This example shows how to translate a single sentence from English to Simplified Chinese.
curl -X POST "https://api.cognitive.microsofttranslator.com/translate?api-version=3.0&from=en&to=zh-Hans" -H "Ocp-Apim-Subscription-Key: <client-secret>" -H "Content-Type: application/json; charset=UTF-8" -d "[{'Text':'Hello, what is your name?'}]"
The response body is:
[
{
"translations":[
{"text":"你好, 你叫什么名字?","to":"zh-Hans"}
]
}
]
The translations
array includes one element, which provides the translation of the single piece of text in the input.
This example shows how to translate a single sentence from English to Simplified Chinese. The request doesn't specify the input language. Autodetection of the source language is used instead.
curl -X POST "https://api.cognitive.microsofttranslator.com/translate?api-version=3.0&to=zh-Hans" -H "Ocp-Apim-Subscription-Key: <client-secret>" -H "Content-Type: application/json; charset=UTF-8" -d "[{'Text':'Hello, what is your name?'}]"
The response body is:
[
{
"detectedLanguage": {"language": "en", "score": 1.0},
"translations":[
{"text": "你好, 你叫什么名字?", "to": "zh-Hans"}
]
}
]
The response is similar to the response from the previous example. Since language autodetection was requested, the response also includes information about the language detected for the input text. The language autodetection works better with longer input text.
Let's extend the previous example by adding transliteration. The following request asks for a Chinese translation written in Latin script.
curl -X POST "https://api.cognitive.microsofttranslator.com/translate?api-version=3.0&to=zh-Hans&toScript=Latn" -H "Ocp-Apim-Subscription-Key: <client-secret>" -H "Content-Type: application/json; charset=UTF-8" -d "[{'Text':'Hello, what is your name?'}]"
The response body is:
[
{
"detectedLanguage":{"language":"en","score":1.0},
"translations":[
{
"text":"你好, 你叫什么名字?",
"transliteration":{"script":"Latn", "text":"nǐ hǎo , nǐ jiào shén me míng zì ?"},
"to":"zh-Hans"
}
]
}
]
The translation result now includes a transliteration
property, which gives the translated text using Latin characters.
Translating multiple strings at once is simply a matter of specifying an array of strings in the request body.
curl -X POST "https://api.cognitive.microsofttranslator.com/translate?api-version=3.0&from=en&to=zh-Hans" -H "Ocp-Apim-Subscription-Key: <client-secret>" -H "Content-Type: application/json; charset=UTF-8" -d "[{'Text':'Hello, what is your name?'}, {'Text':'I am fine, thank you.'}]"
The response contains the translation of all pieces of text in the exact same order as in the request. The response body is:
[
{
"translations":[
{"text":"你好, 你叫什么名字?","to":"zh-Hans"}
]
},
{
"translations":[
{"text":"我很好,谢谢你。","to":"zh-Hans"}
]
}
]
This example shows how to translate the same input to several languages in one request.
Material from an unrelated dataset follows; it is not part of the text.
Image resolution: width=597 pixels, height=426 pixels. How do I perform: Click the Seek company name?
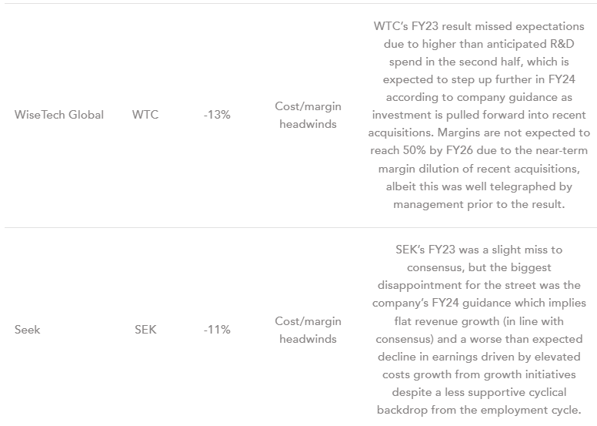tap(28, 330)
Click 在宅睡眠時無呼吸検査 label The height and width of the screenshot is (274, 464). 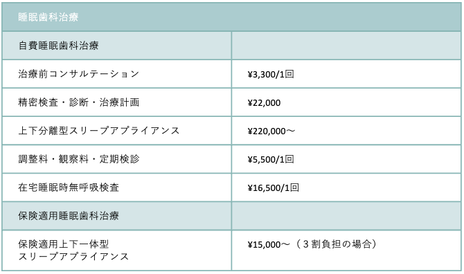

curl -X POST "https://api.cognitive.microsofttranslator.com/translate?api-version=3.0&from=en&to=zh-Hans&to=de" -H "Ocp-Apim-Subscription-Key: <client-secret>" -H "Content-Type: application/json; charset=UTF-8" -d "[{'Text':'Hello, what is your name?'}]"
The response body is:
[
{
"translations":[
{"text":"你好, 你叫什么名字?","to":"zh-Hans"},
{"text":"Hallo, was ist dein Name?","to":"de"}
]
}
]
Normally, the Translator service retains profanity that is present in the source in the translation. The degree of profanity and the context that makes words profane differ between cultures, and as a result the degree of profanity in the target language can be amplified or reduced.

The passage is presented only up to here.